A recent poll related to gun control conducted by the Behavior Research Center found that only 33 percent of Arizona households asked want stricter laws on the sale of firearms. This surprised some in the Grand Canyon State considering the Gabrielle Giffords shooting just a few years ago still hits close to home for many Arizonans.
However, pollster Earl de Berge said “it’s more likely that Arizonans are affected by more recent headlines and names like Charlie Hebdo. The other part of it goes to Ferguson and those kinds of issues where people are beginning to say, ‘Gee, maybe I do need to be in the role of personal self defense’.”
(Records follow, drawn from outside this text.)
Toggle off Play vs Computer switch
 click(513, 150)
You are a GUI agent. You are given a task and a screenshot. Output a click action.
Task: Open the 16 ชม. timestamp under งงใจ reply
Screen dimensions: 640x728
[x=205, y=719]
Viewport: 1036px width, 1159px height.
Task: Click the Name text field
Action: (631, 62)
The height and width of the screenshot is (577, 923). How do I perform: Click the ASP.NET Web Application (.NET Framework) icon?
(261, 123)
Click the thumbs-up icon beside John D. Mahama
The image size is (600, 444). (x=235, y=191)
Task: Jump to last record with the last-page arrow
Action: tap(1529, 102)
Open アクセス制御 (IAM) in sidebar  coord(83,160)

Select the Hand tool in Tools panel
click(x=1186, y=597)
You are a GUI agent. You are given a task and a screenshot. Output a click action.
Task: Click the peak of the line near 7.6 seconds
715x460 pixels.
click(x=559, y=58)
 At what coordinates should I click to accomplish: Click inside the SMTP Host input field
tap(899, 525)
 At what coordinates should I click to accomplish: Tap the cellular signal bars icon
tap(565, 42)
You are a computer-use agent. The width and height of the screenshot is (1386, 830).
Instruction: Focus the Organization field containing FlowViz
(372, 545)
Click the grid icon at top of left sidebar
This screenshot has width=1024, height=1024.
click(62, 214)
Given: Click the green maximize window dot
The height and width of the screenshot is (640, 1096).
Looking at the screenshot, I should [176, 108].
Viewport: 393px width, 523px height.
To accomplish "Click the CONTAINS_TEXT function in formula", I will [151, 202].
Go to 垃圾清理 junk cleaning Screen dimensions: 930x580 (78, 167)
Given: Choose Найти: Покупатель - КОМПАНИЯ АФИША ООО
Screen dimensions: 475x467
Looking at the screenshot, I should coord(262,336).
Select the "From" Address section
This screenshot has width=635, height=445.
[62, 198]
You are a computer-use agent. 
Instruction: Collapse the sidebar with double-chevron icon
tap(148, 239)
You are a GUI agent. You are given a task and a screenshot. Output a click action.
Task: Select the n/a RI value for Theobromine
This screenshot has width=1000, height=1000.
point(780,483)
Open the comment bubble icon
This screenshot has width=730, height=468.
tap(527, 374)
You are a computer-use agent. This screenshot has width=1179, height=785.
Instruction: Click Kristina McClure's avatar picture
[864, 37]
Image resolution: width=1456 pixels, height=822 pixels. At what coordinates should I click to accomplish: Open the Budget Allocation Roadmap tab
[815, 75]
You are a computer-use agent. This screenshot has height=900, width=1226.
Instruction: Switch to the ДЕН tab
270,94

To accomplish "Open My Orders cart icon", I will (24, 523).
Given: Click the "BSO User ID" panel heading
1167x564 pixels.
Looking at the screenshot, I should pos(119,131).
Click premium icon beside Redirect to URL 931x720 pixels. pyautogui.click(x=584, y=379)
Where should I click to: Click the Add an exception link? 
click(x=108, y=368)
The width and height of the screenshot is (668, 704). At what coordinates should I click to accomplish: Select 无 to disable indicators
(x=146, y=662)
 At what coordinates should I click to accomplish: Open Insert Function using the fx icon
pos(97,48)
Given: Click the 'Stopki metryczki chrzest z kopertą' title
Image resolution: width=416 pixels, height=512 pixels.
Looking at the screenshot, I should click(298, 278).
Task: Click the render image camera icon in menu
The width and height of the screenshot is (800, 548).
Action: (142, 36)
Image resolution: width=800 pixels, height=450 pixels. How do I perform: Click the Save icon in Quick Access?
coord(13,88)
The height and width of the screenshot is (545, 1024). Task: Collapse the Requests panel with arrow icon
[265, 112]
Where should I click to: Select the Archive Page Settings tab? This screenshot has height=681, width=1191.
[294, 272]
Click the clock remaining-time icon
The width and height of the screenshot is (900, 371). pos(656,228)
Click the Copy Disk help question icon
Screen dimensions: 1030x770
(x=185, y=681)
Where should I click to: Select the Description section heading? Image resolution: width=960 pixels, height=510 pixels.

It is unfortunate that incidents like Ferguson and Charlie Hebdo have to be the catalyst to make people aware of their responsibility to defend themselves and their loves ones. However, the more people that come around to realizing guns do save lives, the better off we are as a nation in being able to defend ourselves against the increasing tide of thugs and bad guys.
One can certainly understand how Charlie Hebdo and Ferguson have played a role in Arizonans feeling the need for greater personal defense. However, I do believe there is another issue that evokes these feelings even greater; the ever increasingly violent crimes spilling into Arizona from Mexico.
Cochise County Sheriff Mark Dannels said in an interview with NBC “I deal with the phone calls every day in my office—every day—about the burglars, people breaking into their homes, smugglers coming through their properties and damaging their properties, and the assaults,” he said. “It’s living in fear.”
In 2013 more than 80 shots were fired and three people were wounded when an ambush shootout between rival drug gangs broke out in tiny McNeal, Arizona. Early this year, a bloody gangland fight between traffickers in Agua Prieta, Mexico, just south of Douglas, Arizona, left at least eight dead. Authorities in neighboring Cochise County went on high alert and warned border-area ranchers and homeowners to be cautious.
It is no wonder, with these kind of things happening so close by, that the people of Arizona do not want greater firearms restrictions. The people of Arizona want to be able to defend themselves and have access to the personal weapons that can protect them and their family.